Would like to tell them to pound sand... but not sure how constructive that would be.
Took me about an hour to locate the file dad had kept... plus it had documentation cover all the improvements made...
I have every check I have ever written... got my checking account at Bank of America at age 13.
The entire check history fits easily in one shoe box...
I collect cars... and am careful to document what I spend on the restorations... I own 50 vehicles and each has a file.
I have a business, and I save receipts to bill out, and my statements. I use a very basic envelope system, month by month. As much as I can, I run though my credit card, the rest goes through my bank. Those records are downloaded.
I used to keep copious records, and I stopped that nonsense years ago.

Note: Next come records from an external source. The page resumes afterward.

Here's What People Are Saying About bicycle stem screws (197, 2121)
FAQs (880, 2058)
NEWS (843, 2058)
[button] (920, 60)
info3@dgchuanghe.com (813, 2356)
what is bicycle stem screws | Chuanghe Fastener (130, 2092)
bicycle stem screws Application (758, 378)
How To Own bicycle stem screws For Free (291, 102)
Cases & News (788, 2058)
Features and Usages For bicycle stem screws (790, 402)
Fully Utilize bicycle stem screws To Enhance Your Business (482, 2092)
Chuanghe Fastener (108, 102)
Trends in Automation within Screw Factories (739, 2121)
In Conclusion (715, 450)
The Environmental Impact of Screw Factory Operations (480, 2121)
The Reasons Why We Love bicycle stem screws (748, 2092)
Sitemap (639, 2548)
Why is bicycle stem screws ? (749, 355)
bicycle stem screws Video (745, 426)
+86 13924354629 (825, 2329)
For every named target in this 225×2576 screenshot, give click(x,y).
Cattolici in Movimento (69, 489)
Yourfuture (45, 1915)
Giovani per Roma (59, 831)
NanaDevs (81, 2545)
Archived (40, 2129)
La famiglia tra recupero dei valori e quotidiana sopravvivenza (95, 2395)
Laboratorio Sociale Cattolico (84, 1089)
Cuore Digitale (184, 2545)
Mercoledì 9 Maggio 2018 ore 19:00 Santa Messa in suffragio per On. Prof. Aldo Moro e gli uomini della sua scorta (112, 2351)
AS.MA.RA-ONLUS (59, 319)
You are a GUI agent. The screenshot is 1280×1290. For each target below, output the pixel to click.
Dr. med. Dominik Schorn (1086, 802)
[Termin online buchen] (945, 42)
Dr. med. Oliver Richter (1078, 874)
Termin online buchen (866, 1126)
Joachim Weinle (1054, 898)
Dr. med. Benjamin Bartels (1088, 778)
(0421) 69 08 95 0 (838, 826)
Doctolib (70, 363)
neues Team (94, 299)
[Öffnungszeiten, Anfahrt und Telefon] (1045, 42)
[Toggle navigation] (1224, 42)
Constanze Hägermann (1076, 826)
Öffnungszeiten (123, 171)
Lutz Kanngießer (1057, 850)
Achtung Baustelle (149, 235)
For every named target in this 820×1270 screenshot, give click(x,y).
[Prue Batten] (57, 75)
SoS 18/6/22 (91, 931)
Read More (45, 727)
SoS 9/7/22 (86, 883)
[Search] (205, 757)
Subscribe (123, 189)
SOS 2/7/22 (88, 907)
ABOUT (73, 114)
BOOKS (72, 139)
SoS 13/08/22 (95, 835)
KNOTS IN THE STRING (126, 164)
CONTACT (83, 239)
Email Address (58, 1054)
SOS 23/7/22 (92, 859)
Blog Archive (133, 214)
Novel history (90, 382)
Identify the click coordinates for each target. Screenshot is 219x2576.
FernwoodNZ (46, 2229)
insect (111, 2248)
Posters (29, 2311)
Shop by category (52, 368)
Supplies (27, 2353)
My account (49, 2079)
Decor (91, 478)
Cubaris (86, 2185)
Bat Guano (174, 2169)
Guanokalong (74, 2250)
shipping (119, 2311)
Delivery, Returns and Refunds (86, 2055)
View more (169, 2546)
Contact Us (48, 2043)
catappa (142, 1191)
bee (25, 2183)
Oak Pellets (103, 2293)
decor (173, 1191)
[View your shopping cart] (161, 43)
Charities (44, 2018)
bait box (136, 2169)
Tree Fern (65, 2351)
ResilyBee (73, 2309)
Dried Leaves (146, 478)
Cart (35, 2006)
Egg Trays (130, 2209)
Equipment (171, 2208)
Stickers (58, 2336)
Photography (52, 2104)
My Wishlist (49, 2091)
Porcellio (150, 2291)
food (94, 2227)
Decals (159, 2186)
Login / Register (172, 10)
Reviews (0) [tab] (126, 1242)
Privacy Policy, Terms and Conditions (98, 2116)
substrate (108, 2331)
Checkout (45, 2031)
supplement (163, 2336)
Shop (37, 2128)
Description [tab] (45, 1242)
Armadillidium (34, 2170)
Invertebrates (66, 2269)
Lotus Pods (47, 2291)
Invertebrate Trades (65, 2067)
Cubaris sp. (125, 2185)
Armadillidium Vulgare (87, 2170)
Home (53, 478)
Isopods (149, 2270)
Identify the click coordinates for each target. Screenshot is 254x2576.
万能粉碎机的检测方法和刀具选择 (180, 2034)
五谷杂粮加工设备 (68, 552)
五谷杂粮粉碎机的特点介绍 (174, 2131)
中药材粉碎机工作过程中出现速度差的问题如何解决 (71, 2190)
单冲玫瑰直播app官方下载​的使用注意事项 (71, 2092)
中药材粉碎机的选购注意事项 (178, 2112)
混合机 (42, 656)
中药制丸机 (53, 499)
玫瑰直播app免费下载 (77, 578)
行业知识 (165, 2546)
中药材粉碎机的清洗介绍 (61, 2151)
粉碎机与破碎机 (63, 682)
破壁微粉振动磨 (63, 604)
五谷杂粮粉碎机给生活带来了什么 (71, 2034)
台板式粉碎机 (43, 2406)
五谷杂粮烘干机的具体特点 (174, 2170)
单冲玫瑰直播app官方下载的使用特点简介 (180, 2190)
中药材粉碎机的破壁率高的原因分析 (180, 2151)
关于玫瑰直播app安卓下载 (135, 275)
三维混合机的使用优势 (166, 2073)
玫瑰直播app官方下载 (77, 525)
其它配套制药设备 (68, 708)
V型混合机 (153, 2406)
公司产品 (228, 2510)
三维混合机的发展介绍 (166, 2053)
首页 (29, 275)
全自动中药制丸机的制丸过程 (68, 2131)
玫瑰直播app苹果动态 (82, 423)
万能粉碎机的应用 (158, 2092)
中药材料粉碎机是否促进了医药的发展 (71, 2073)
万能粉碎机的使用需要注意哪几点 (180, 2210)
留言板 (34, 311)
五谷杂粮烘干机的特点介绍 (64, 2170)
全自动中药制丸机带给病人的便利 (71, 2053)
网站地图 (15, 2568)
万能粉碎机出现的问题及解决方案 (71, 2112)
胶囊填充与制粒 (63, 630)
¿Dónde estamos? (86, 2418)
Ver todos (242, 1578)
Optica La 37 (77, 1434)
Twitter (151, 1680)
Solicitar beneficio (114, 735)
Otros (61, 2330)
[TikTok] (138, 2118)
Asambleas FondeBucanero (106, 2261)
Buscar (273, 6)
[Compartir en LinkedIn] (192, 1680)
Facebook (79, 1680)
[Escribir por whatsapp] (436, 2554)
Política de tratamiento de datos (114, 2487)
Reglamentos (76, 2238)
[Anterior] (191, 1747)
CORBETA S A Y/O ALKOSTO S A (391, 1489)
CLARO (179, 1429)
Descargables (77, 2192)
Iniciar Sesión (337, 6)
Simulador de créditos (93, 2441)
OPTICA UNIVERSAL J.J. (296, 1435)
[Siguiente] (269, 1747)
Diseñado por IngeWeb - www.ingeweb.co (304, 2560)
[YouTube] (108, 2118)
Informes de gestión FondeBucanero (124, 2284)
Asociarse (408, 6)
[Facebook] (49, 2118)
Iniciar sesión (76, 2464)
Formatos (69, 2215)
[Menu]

After we were audited I saw what they really needed.
Keeping tax records is different from keeping credit card statements and bills. When you're audited, they want the actual receipt not credit card statements.
Not true. They need to cross check. They required hard copies of monthly statements of every credit card and bank account so they could match receipts to the actual payments.
Someone says its all online - but it isn't ..not really. Most providers only make 1-2 years available online...like my experience is mostly with Citibank, which I know goes back less than two years. If you wanted prior to that you have to order them, and there's a cutoff for that as well. I think you might be able to get 2-3 years. If it was 3+ years ago its like it didn't happen - I had one provider told me that was all they provided unless it was subpoenaed by the government in which case they'd go to some lengths to retrieve it (basically they don't give much of a crap that its helpful to customers, but if its required by law or useful to the provider, they keep it internally, probably forever).
4 credit card issuers and 2 banks - none of them go back less than 3 years. Not that I have ever needed to go back beyond a year. The more records you keep on file - paper or digital - the greater the odds of someone else getting hold of it. I would rate those odds much higher than some odd reason you might need all those records.